Devant nos yeux se déroulent les Karpathes de Torna, parois abruptes, plateaux de prairies. Ces montagnes sont formées de calcaires poreux aux entrailles pleines de surprises. C'est d'abord le plateau de Szillicz, qui renferme la grotte du même nom, remplie de glace. Plus loin, c'est le plateau de Pelsöcz[ [96], tout criblé d'excavations, farci de grottes, fissuré de crevasses; il est impossible de voir jamais la moindre trace d'eau sur ces plateaux dont le sol troué comme une écumoire, absorbe la pluie aussitôt et ne la rend jamais.
Nous arrivâmes à Pelsöcz[ [97] comme la nuit tombait.
C'est une petite ville hongroise, antique et vénérable, qui se targue de multiples quartiers de noblesse: sa fondation remonterait à Bors, l'un des lieutenants d'Arpad[ [98].
Notre caravane établit son campement dans une petite auberge du cru, simple et propre,—qui se serait attendu à cela en Hongrie?—dont l'hôte, accueillant, serviable et bon, se confondit en mille attentions délicates pour nous recevoir dignement.

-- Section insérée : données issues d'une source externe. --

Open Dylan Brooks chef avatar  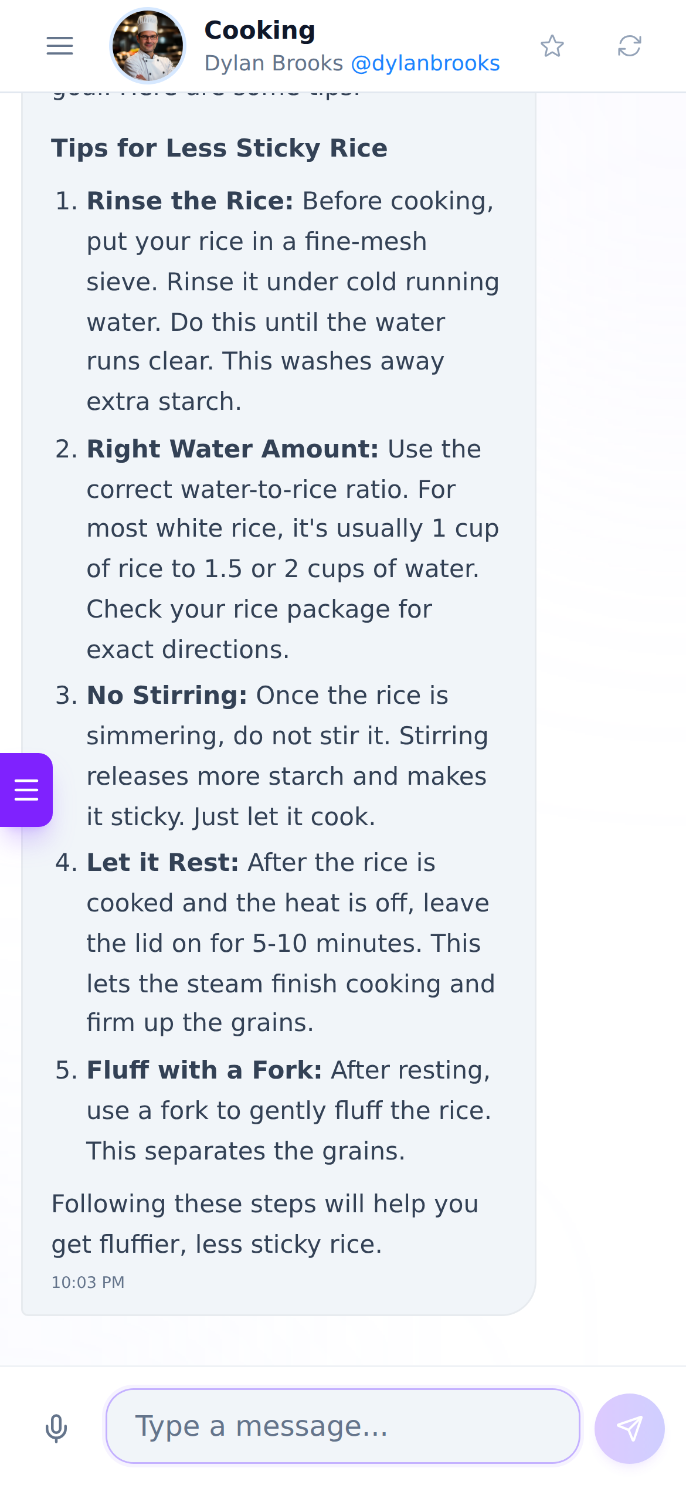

Comme nous flânions sur la porte de l'auberge en attendant l'heure du dîner, il nous fut donné d'assister à un spectacle extraordinaire: le calme silence de la petite ville fut soudain troublé par un fracas terrifiant, le ciel s'obscurcit d'un nuage de poussière, une véritable trombe s'était précipitée sur le pays, envahissant les rues, une trombe d'où s'exhalaient des grognements rauques et brefs... puis tout était retombé dans le silence... mais le météore avait bien duré un bon quart d'heure. Nous venions d'assister à un défilé de cochons qui rentraient du pâturage et regagnaient leurs logis respectifs. Curieux exemple de communisme digne des âges futurs de l'humanité! Les cochons de ce pays vont au champ en commun, bien qu'appartenant à des propriétaires différents, le soir venu, ils reviennent tous ensemble, ils envahissent le village, ils rentrent comme rentrent des cochons, c'est-à-dire comme un ouragan, renversant tout ce qui se trouve sur leur passage, en masse compacte,—ceux-là étaient plus de cinq cents,—et sans arrêt, sans hésitation, ils s'engouffrent chacun dans son étable sans se tromper.
Parmi les innombrables grottes que renferment les montagnes de ce pays, il en est une, la Caverne Sonore[ [99], ainsi nommée à cause du puissant écho qui résonne en ses flancs, dont notre hôte nous conta la légende pendant que nous dînions.
Une jeune paysanne des environs de Torna était allée un jour dans la montagne pour cueillir des cornouilles. Sa récolte finie, son panier plein jusqu'au bord de rouges baies, elle rentrait gaiement, heureuse en pensant au plaisir que sa belle cueillette allait procurer à ses vieux parents. Comme elle passait devant le trou qui sert d'ouverture à la caverne sonore, elle entendit une voix qui semblait sortir de terre et cette voix l'appelait:
—Qui que vous soyez, passant, secourez-moi.
—Où êtes-vous et que désirez-vous? s'enquit la jeune fille.